Set problem:
Return every entry below verbatim, line for line, with no characters added, removed, or altered.

Task material:
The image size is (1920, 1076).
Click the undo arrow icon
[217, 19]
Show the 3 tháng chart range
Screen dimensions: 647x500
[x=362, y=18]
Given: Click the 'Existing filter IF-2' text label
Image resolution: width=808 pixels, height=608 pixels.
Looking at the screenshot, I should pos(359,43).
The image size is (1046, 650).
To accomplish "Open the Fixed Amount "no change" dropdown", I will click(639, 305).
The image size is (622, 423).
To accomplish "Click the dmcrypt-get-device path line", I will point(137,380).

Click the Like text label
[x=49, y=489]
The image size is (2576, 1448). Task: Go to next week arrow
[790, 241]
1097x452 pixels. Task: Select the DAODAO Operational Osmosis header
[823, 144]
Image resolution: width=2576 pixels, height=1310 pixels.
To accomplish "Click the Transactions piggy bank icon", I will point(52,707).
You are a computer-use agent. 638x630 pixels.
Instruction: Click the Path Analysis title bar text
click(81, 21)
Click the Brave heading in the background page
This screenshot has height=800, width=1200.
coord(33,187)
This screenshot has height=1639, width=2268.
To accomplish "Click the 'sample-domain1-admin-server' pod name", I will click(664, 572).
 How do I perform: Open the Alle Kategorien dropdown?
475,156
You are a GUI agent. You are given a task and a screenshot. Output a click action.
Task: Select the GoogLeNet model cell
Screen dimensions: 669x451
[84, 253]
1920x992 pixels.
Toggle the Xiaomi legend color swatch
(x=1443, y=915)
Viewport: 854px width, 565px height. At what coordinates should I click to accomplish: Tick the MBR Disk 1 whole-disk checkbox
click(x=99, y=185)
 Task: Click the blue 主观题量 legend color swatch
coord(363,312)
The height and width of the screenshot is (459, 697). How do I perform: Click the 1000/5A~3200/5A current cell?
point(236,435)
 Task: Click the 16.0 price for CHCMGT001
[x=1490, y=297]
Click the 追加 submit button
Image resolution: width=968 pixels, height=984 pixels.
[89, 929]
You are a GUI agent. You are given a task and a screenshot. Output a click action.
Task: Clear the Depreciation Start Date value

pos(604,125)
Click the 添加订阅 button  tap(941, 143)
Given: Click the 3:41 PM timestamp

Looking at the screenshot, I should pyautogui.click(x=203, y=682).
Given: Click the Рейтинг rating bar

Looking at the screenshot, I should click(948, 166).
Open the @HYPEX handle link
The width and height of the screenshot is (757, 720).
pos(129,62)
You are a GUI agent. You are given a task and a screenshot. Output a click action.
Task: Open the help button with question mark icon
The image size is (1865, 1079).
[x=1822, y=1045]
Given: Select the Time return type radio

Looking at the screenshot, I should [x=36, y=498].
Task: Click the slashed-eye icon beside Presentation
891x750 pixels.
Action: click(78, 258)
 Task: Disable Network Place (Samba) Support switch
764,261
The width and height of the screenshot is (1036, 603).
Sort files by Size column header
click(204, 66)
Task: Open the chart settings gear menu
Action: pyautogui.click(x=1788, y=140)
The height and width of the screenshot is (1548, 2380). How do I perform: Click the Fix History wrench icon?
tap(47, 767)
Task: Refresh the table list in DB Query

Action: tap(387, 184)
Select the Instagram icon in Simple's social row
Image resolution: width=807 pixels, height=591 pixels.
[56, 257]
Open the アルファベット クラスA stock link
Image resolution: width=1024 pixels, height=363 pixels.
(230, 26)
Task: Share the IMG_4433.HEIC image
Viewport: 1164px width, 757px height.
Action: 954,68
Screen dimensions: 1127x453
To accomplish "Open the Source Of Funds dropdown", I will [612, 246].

Expected output:
The image size is (1920, 1076).
Click the undo arrow icon
[217, 19]
Show the 3 tháng chart range
Screen dimensions: 647x500
[x=362, y=18]
Given: Click the 'Existing filter IF-2' text label
Image resolution: width=808 pixels, height=608 pixels.
Looking at the screenshot, I should pos(359,43).
The image size is (1046, 650).
To accomplish "Open the Fixed Amount "no change" dropdown", I will click(639, 305).
The image size is (622, 423).
To accomplish "Click the dmcrypt-get-device path line", I will point(137,380).

Click the Like text label
[x=49, y=489]
The image size is (2576, 1448). Task: Go to next week arrow
[790, 241]
1097x452 pixels. Task: Select the DAODAO Operational Osmosis header
[823, 144]
Image resolution: width=2576 pixels, height=1310 pixels.
To accomplish "Click the Transactions piggy bank icon", I will point(52,707).
You are a computer-use agent. 638x630 pixels.
Instruction: Click the Path Analysis title bar text
click(81, 21)
Click the Brave heading in the background page
This screenshot has height=800, width=1200.
coord(33,187)
This screenshot has height=1639, width=2268.
To accomplish "Click the 'sample-domain1-admin-server' pod name", I will click(664, 572).
 How do I perform: Open the Alle Kategorien dropdown?
475,156
You are a GUI agent. You are given a task and a screenshot. Output a click action.
Task: Select the GoogLeNet model cell
Screen dimensions: 669x451
[84, 253]
1920x992 pixels.
Toggle the Xiaomi legend color swatch
(x=1443, y=915)
Viewport: 854px width, 565px height. At what coordinates should I click to accomplish: Tick the MBR Disk 1 whole-disk checkbox
click(x=99, y=185)
 Task: Click the blue 主观题量 legend color swatch
coord(363,312)
The height and width of the screenshot is (459, 697). How do I perform: Click the 1000/5A~3200/5A current cell?
point(236,435)
 Task: Click the 16.0 price for CHCMGT001
[x=1490, y=297]
Click the 追加 submit button
Image resolution: width=968 pixels, height=984 pixels.
[89, 929]
You are a GUI agent. You are given a task and a screenshot. Output a click action.
Task: Clear the Depreciation Start Date value

pos(604,125)
Click the 添加订阅 button  tap(941, 143)
Given: Click the 3:41 PM timestamp

Looking at the screenshot, I should pyautogui.click(x=203, y=682).
Given: Click the Рейтинг rating bar

Looking at the screenshot, I should click(948, 166).
Open the @HYPEX handle link
The width and height of the screenshot is (757, 720).
pos(129,62)
You are a GUI agent. You are given a task and a screenshot. Output a click action.
Task: Open the help button with question mark icon
The image size is (1865, 1079).
[x=1822, y=1045]
Given: Select the Time return type radio

Looking at the screenshot, I should [x=36, y=498].
Task: Click the slashed-eye icon beside Presentation
891x750 pixels.
Action: click(78, 258)
 Task: Disable Network Place (Samba) Support switch
764,261
The width and height of the screenshot is (1036, 603).
Sort files by Size column header
click(204, 66)
Task: Open the chart settings gear menu
Action: pyautogui.click(x=1788, y=140)
The height and width of the screenshot is (1548, 2380). How do I perform: Click the Fix History wrench icon?
tap(47, 767)
Task: Refresh the table list in DB Query

Action: tap(387, 184)
Select the Instagram icon in Simple's social row
Image resolution: width=807 pixels, height=591 pixels.
[56, 257]
Open the アルファベット クラスA stock link
Image resolution: width=1024 pixels, height=363 pixels.
(230, 26)
Task: Share the IMG_4433.HEIC image
Viewport: 1164px width, 757px height.
Action: 954,68
Screen dimensions: 1127x453
To accomplish "Open the Source Of Funds dropdown", I will [612, 246].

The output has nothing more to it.